Jackie Chan Adventures got VERY lucky, renewed more than any other Sony cartoon from that era. The biggest orders we usually got were 40-episode syndication packages, but JCA got a whopping 95 episodes over five seasons. The crew roster changed over and over; nobody from season 1 was still there for season 5, all coming and going at the whims of fate and opportunity. Other than the opening title, I only contributed to a single episode since I was usually mired in other shows like Heavy Gear and Spider-Man.

I knew almost all of the directors, having worked with them on other Sony shows, and this was right in their wheelhouse. They were huge martial arts fans, constantly getting together at each others’ apartments to see the latest movies (often bootlegs someone had scored through diligent hunting).
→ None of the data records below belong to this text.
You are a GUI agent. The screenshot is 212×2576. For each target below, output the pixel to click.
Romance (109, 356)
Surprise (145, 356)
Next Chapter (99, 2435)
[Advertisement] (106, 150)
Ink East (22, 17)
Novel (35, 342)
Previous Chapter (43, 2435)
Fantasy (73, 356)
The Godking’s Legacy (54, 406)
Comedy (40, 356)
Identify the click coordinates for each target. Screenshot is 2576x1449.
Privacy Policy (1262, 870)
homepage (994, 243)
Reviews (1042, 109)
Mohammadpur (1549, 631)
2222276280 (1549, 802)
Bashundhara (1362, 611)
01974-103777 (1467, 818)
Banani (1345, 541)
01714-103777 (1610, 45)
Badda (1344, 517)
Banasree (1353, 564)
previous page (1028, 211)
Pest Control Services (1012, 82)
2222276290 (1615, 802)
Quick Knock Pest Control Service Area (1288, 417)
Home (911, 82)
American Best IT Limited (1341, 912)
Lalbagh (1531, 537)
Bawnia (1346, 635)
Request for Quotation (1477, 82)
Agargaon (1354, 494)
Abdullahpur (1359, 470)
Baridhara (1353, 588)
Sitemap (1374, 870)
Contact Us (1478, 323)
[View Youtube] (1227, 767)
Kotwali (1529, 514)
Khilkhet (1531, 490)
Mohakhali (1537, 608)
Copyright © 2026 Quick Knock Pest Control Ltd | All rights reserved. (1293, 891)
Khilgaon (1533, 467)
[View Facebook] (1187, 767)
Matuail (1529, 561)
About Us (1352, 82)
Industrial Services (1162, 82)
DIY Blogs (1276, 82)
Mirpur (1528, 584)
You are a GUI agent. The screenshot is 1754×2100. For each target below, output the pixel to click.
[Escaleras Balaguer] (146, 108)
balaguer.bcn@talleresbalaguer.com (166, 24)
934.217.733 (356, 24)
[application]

I was only a casual fan myself, and it’s still not a genre I seek out, but prior to the MCU it was the closest you could get to credible live-action superheroes. Those who had that genre in their bloodstream were the perfect candidates to make this show.

My turn at bat came in 2002 with the fourth episode of Season 4, titled Black Magic. I hadn’t seen any prior episodes, but that wasn’t necessary. I had plenty of action shows under my belt by that time, and knew how to be adaptable. All I needed was a solid script and I could take it from there. The characters were unique and fun to draw, and the segment assigned to me by Director Brandon Vietti was an act-1 fight sequence without a lot of baggage. In other words, I’d take a quick dip in the pool and then head off to other things before it could get repetitive.

The show was structured so that each season had its own quest. Season 4’s quest was to find nine Oni masks. Jackie’s group was racing against a villain named Tarakudo, who was going to use their power for evil. One of the masks was found at the beginning of this episode and the fight for it started right away.


Watch it for free on Sony Crackle

See my storyboard for the entire Act 1 sequence

Part 1 | Part 2 | Part 3


As you go through it, you’ll see a post-it note here and there. That’s because this board had gone through a revision phase; I got a photocopy just before turning it in, and post-its were still attached so the director could see that his notes had all been taken care of. To a certain degree, you can judge your success in the storyboard biz by how many of these revision notes you get. It’s always a process of drawing what you see in your head and offering it to the director as “options.” If the director likes the “options” you came up with, they will stand. If not, they’ll be changed.

Most of my revisions, then and now, are technical. A shift in camera angle or a reframing of the action. I came in from the comic book world, so I have a bad habit of drawing things too large, as if they’re a panel on a page rather than a frame on a TV screen. I’ve met others with the same habit, so I take some solace in that. If I’m directed to throw a scene out and start over, it’s usually because I didn’t have all the information I needed to construct it correctly the first time. Every show and every director is different, and they all have something to teach you.

Jackie Chan was an easy fit in that regard. It was short and sweet and didn’t overstay its welcome. Nor did I. The following year, I was off to new lands when I signed on for Xiaolin Showdown at WB Animation. I’ll share that story on another day.


Jackie Chan Adventures ran for five seasons on Kids WB (September 2000 to July 2005), then went into reruns on Cartoon Network and Toon Disney’s Jetix. Seasons 1 and 2 were released on DVD, and the entire series can now be found (for free) on Sony Crackle or (behind paywalls) on Youtube, Amazon Prime and Apple TV.


Related links

All episodes (free) on Sony Crackle

Season 1 opening title

Season 4 opening title

Wikipedia page

Wikipedia episode list

IMDb page

Fan wiki

Fan wiki page on my episode

Fan review

Episode finder on Yidio


A portrait created by Character Designer Jeff Matsuda as a final sendoff, combining the main characters with the production crew. You’d think fun stuff like this happens all the time in a cartoon studio, but honestly everyone is usually so overwhelmed with work there just isn’t much fuel left over. That makes a keepsake like this all the more special.